3.3.2 ErnieLearningRate

这里定义学习率对象ErnieLearningRate来作为ERNIE模型的学习率参数。在ErnieLearningRate中，首先使用基于多项式衰减函数来计算学习率的PolynomialDecayLR,根据设定的decay_steps从learing_rate逐步变化end_learning_rate。对于当前step，PolynomialDecayLR计算学习率的公式为：

decayed\_learning\_rate=(learning\_rate−end\_learning\_rate)∗(1−tmp\_step/tmp\_decay\_steps)power+end\_learning\_rate

其中， $tmp\_step=min(current\_step,decay\_steps)$ ,
如果设置 update_decay_steps 为true，则每 decay_steps 更新 tmp_decay_step 的值。公式为：

tmp\_decay\_steps=decay\_steps∗ceil(current\_step/decay\_steps)

另外，由于刚开始训练时,模型的权重(weights)是随机初始化的，此时若选择一个较大的学习率,可能带来模型的不稳定(振荡)，选择Warmup预热学习率的方式，可以使得开始训练的几个epoches或者一些steps内学习率较小,在预热的小学习率下，模型可以慢慢趋于稳定,等模型相对稳定后再选择预先设置的学习率进行训练,使得模型收敛速度变得更快，模型效果更佳[引用]。我们这里使用MindSpore中的WarmUpLR函数来预热学习率。

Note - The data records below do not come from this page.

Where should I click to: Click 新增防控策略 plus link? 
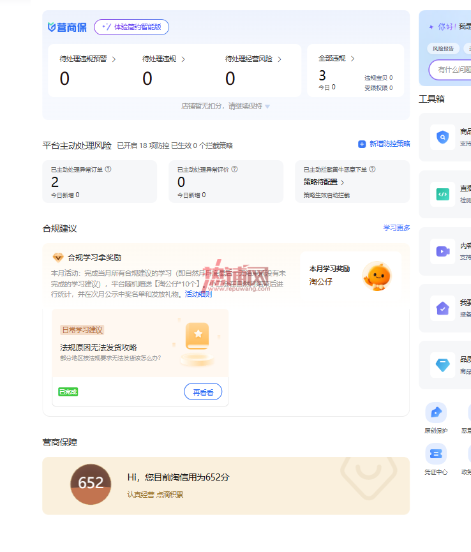pos(384,144)
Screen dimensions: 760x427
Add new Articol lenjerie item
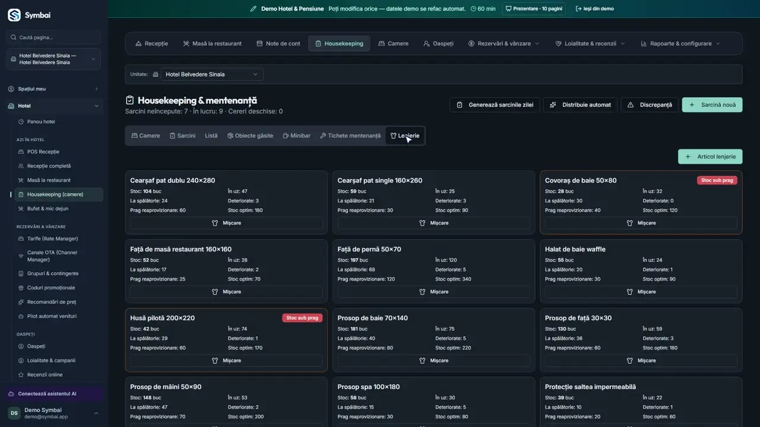(x=710, y=157)
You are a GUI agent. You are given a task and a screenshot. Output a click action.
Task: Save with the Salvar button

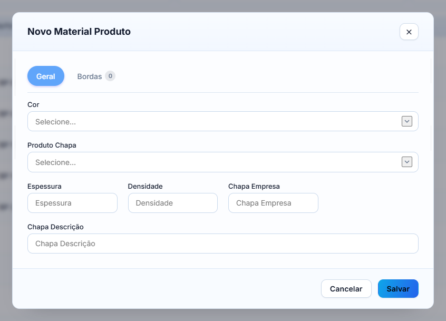tap(398, 289)
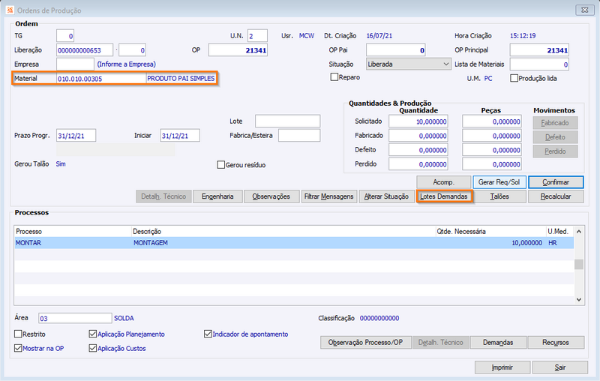Click the Lotes Demandas button
Screen dimensions: 600x381
click(x=445, y=197)
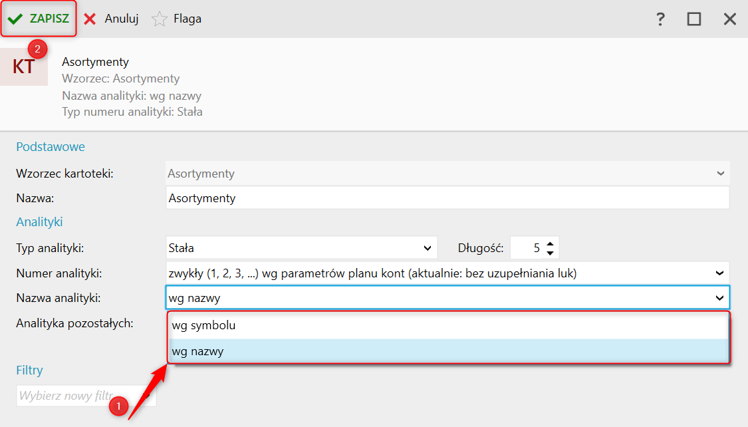Collapse the Nazwa analityki dropdown arrow
The height and width of the screenshot is (427, 748).
point(719,298)
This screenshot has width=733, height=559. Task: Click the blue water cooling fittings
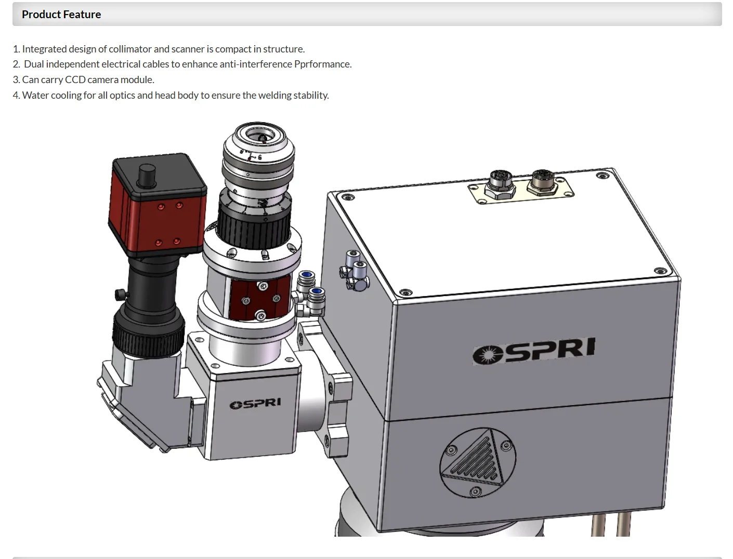(x=310, y=289)
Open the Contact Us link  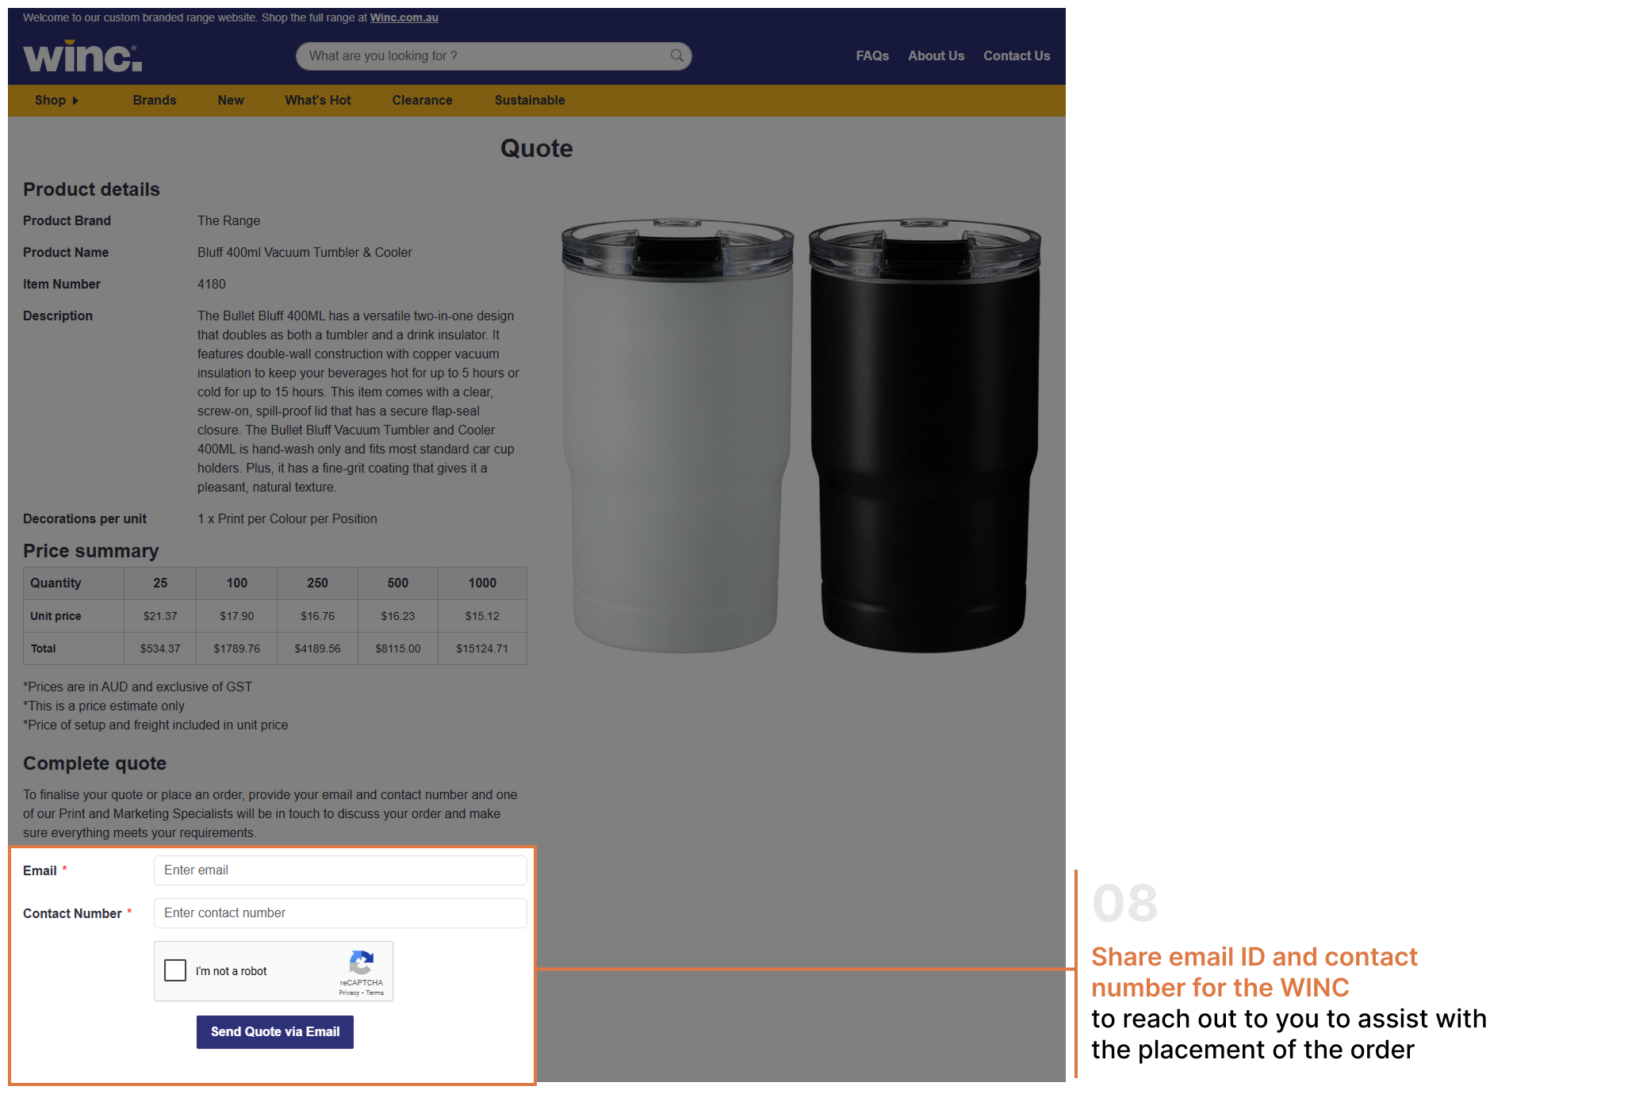[1017, 55]
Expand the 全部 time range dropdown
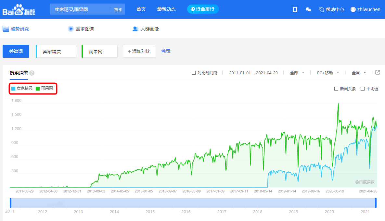Viewport: 385px width, 221px height. (297, 73)

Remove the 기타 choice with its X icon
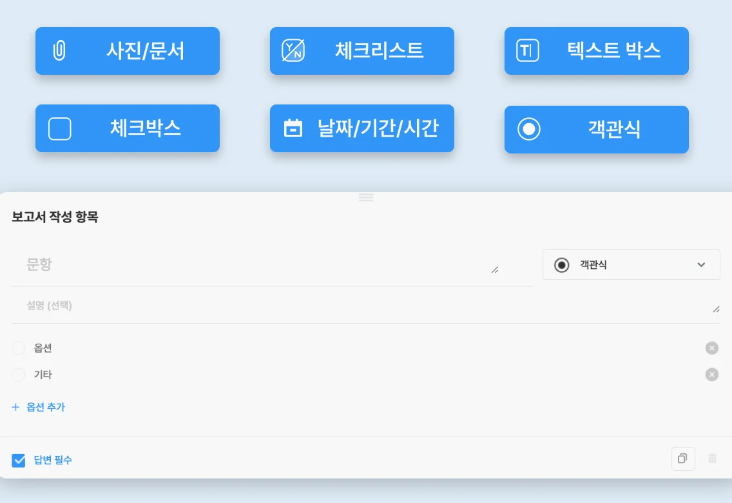coord(711,375)
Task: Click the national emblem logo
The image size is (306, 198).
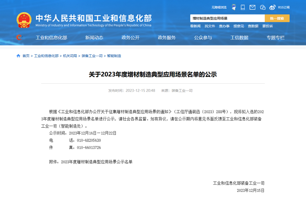Action: [x=24, y=20]
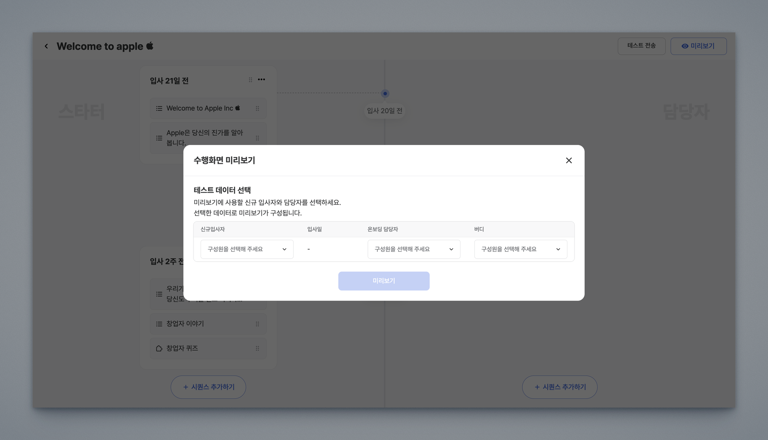Click the right 시퀀스 추가하기 button
Screen dimensions: 768x440
pos(560,387)
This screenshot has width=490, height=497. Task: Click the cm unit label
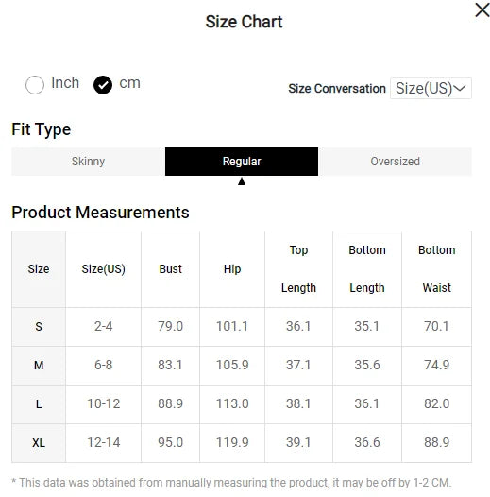click(130, 83)
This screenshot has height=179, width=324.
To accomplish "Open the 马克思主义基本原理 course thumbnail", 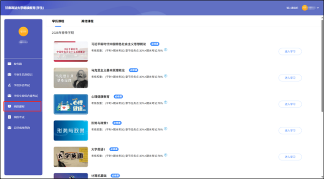I will click(x=71, y=78).
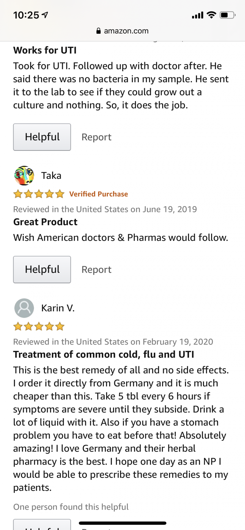
Task: Tap the battery status icon
Action: tap(227, 15)
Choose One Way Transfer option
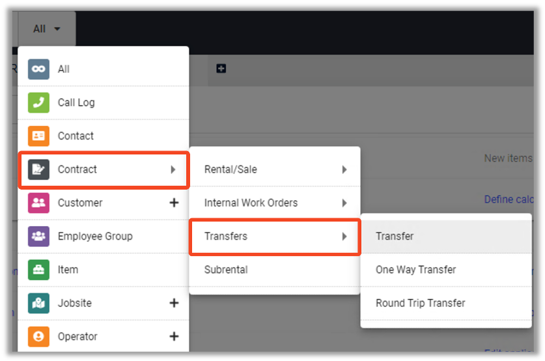 coord(415,270)
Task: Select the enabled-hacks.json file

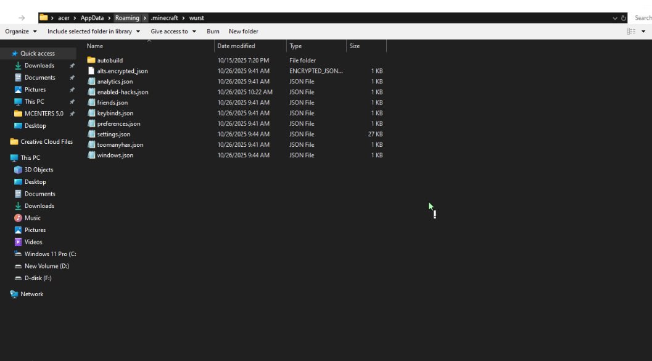Action: click(x=122, y=92)

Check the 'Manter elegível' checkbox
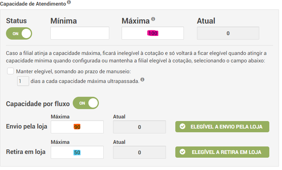pyautogui.click(x=10, y=71)
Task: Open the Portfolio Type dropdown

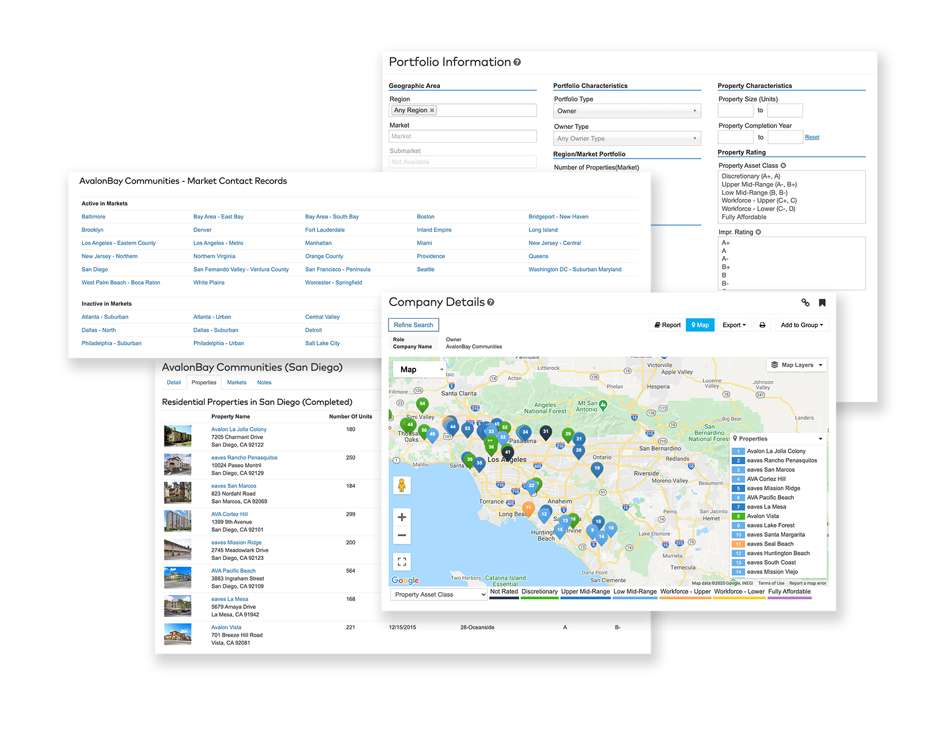Action: tap(627, 111)
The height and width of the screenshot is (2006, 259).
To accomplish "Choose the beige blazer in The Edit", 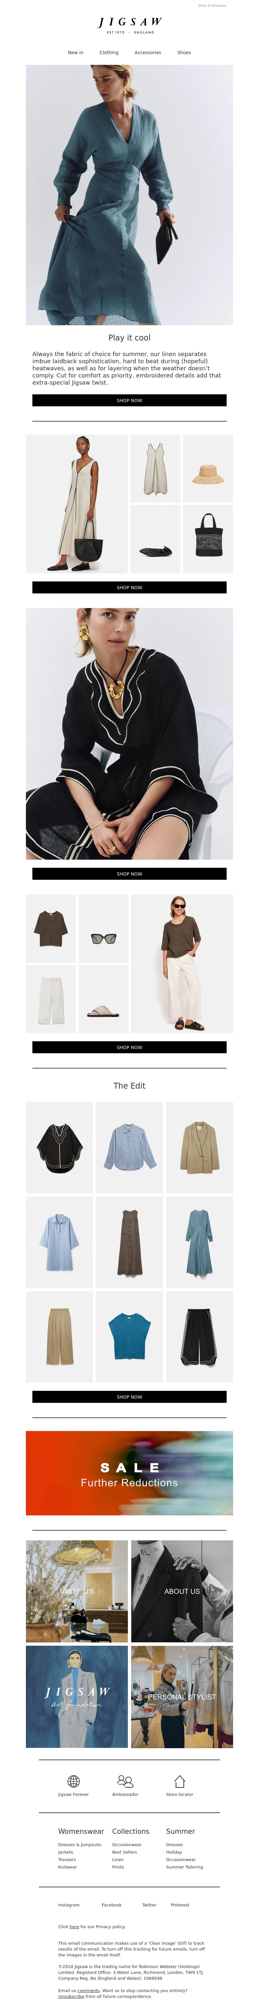I will [199, 1147].
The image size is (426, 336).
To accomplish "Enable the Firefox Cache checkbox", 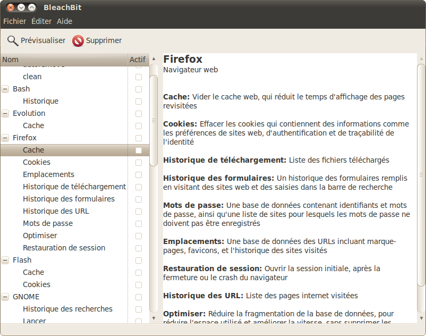I will click(x=139, y=150).
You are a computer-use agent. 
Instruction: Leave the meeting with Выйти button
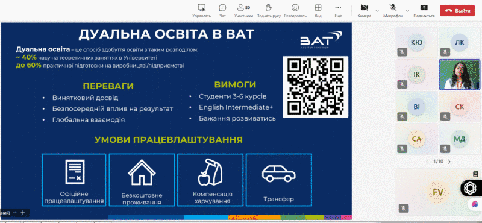tap(457, 10)
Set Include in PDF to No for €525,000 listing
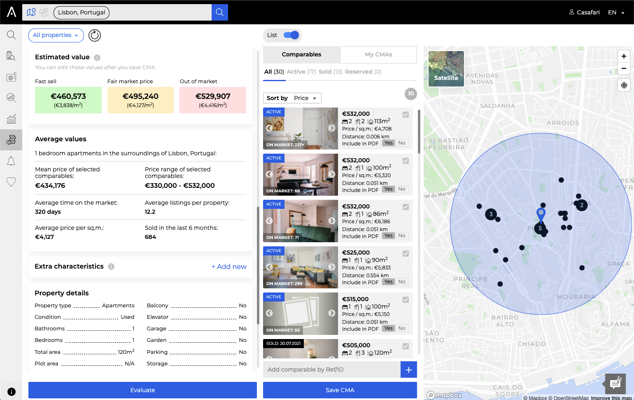Screen dimensions: 634x400 (x=401, y=281)
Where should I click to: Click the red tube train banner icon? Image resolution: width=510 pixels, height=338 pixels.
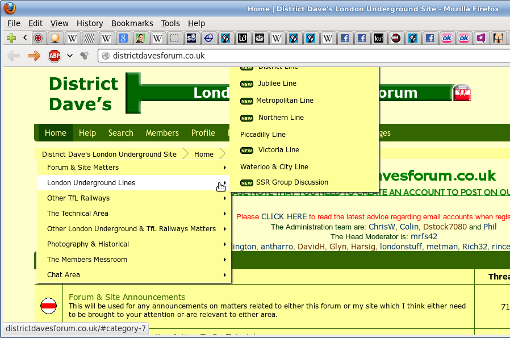(462, 93)
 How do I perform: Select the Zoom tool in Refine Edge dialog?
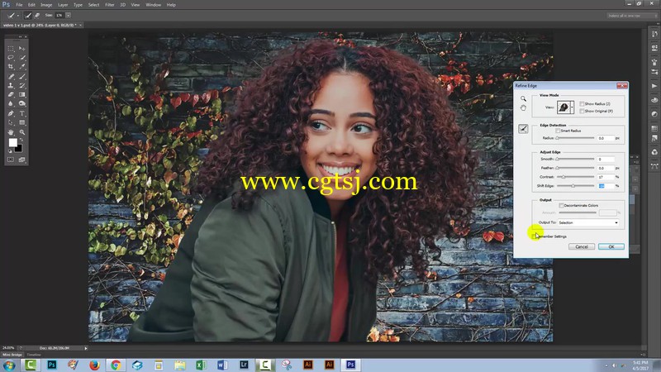click(523, 98)
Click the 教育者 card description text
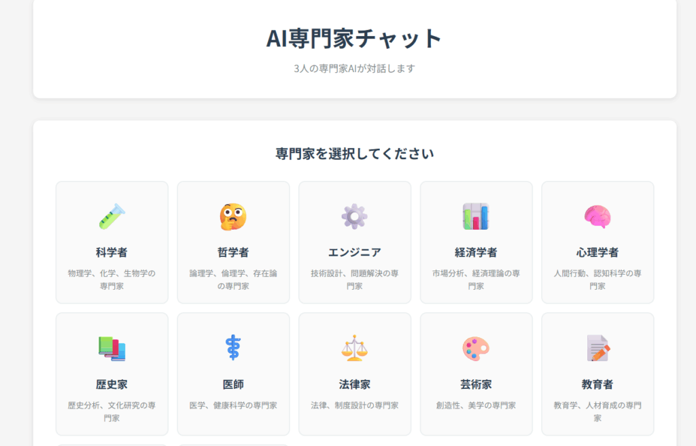Screen dimensions: 696x446 tap(597, 411)
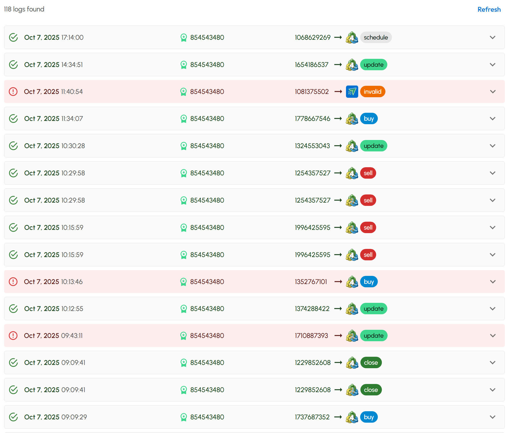Click the award badge icon at 09:09:29

(184, 417)
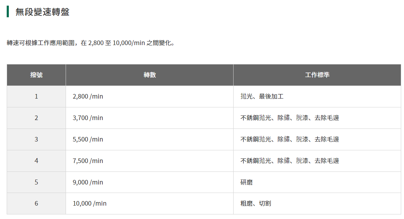404x219 pixels.
Task: Select the 轉數 column header
Action: coord(150,75)
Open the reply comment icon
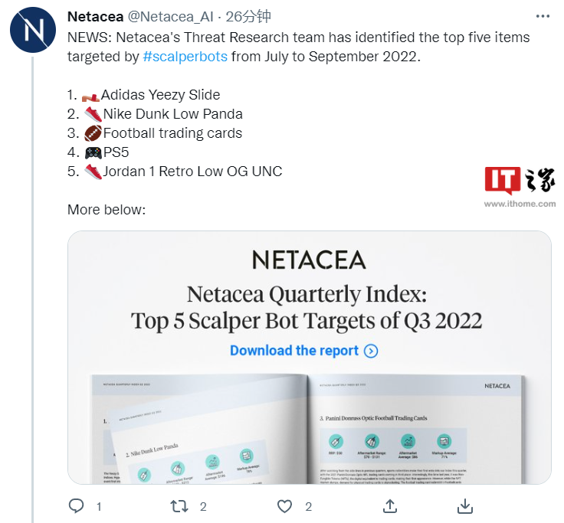 77,506
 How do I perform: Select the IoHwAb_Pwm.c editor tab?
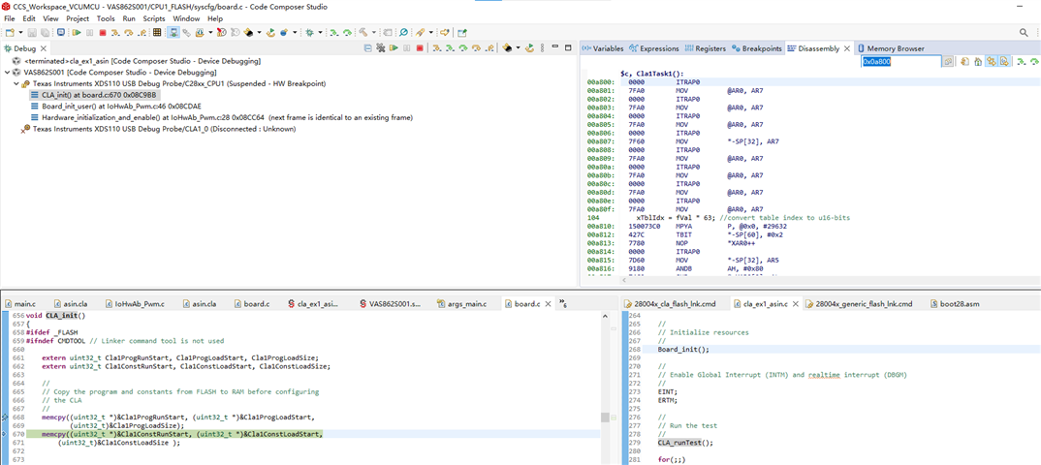tap(139, 303)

from mindspore.nn.learning_rate_schedule import LearningRateSchedule, PolynomialDecayLR, WarmUpLR

class ErnieLearningRate(LearningRateSchedule):
    """
    Warmup-decay learning rate for Ernie network.
    """
    def __init__(self, learning_rate, end_learning_rate, warmup_steps, decay_steps, power):
        super(ErnieLearningRate, self).__init__()
        self.warmup_flag = False
        if warmup_steps > 0:
            self.warmup_flag = True
            self.warmup_lr = WarmUpLR(learning_rate, warmup_steps)
        self.decay_lr = PolynomialDecayLR(learning_rate, end_learning_rate, decay_steps, power)
        self.warmup_steps = Tensor(np.array([warmup_steps]).astype(np.float32))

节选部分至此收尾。